(YOUR OBJECTIVE) Print out the data precisely as it appears here, with no pictures.

BEGIN

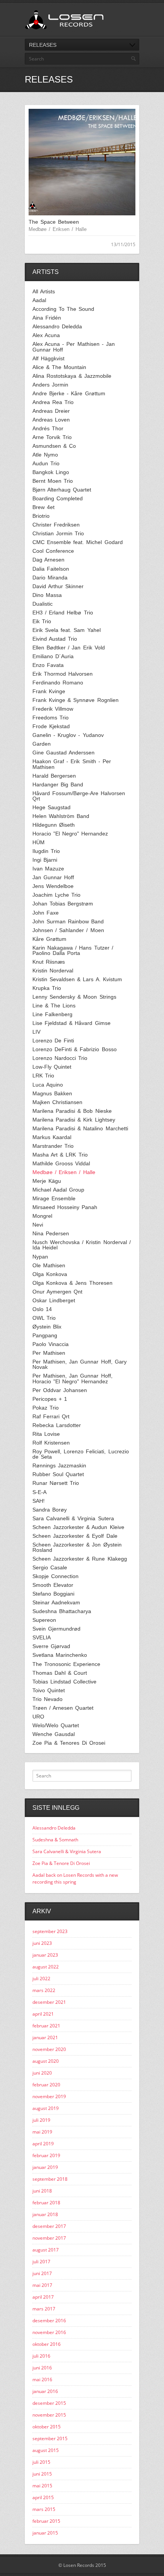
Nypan (40, 1256)
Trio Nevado (47, 1699)
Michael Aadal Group (58, 1189)
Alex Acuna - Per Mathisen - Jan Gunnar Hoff (73, 346)
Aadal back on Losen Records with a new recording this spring (75, 1878)
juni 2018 (42, 2191)
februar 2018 (46, 2202)
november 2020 (49, 2049)
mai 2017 (42, 2285)
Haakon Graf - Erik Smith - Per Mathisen (71, 764)
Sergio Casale (49, 1567)
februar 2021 (46, 2025)
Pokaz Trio (45, 1407)
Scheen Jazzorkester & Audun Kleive (78, 1527)
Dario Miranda (50, 577)
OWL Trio (44, 1318)
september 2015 (50, 2438)
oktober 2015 (46, 2426)
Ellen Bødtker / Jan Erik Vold (68, 647)
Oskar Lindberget (53, 1300)
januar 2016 (45, 2391)
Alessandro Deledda (57, 326)
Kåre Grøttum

END

(EXERCISE RESULT)
Nypan (40, 1256)
Trio Nevado (47, 1699)
Michael Aadal Group (58, 1189)
Alex Acuna - Per Mathisen - Jan Gunnar Hoff (73, 346)
Aadal back on Losen Records with a new recording this spring (75, 1878)
juni 2018 (42, 2191)
februar 2018 (46, 2202)
november 2020 (49, 2049)
mai 2017 (42, 2285)
Haakon Graf - Erik Smith - Per Mathisen (71, 764)
Sergio Casale (49, 1567)
februar 2021 (46, 2025)
Pokaz Trio (45, 1407)
Scheen Jazzorkester & Audun Kleive (78, 1527)
Dario Miranda (50, 577)
OWL Trio (44, 1318)
september 2015 (50, 2438)
oktober 2015 (46, 2426)
Ellen Bødtker / Jan Erik Vold (68, 647)
Oskar Lindberget (53, 1300)
januar 2016 (45, 2391)
Alessandro Deledda (57, 326)
Kåre Grøttum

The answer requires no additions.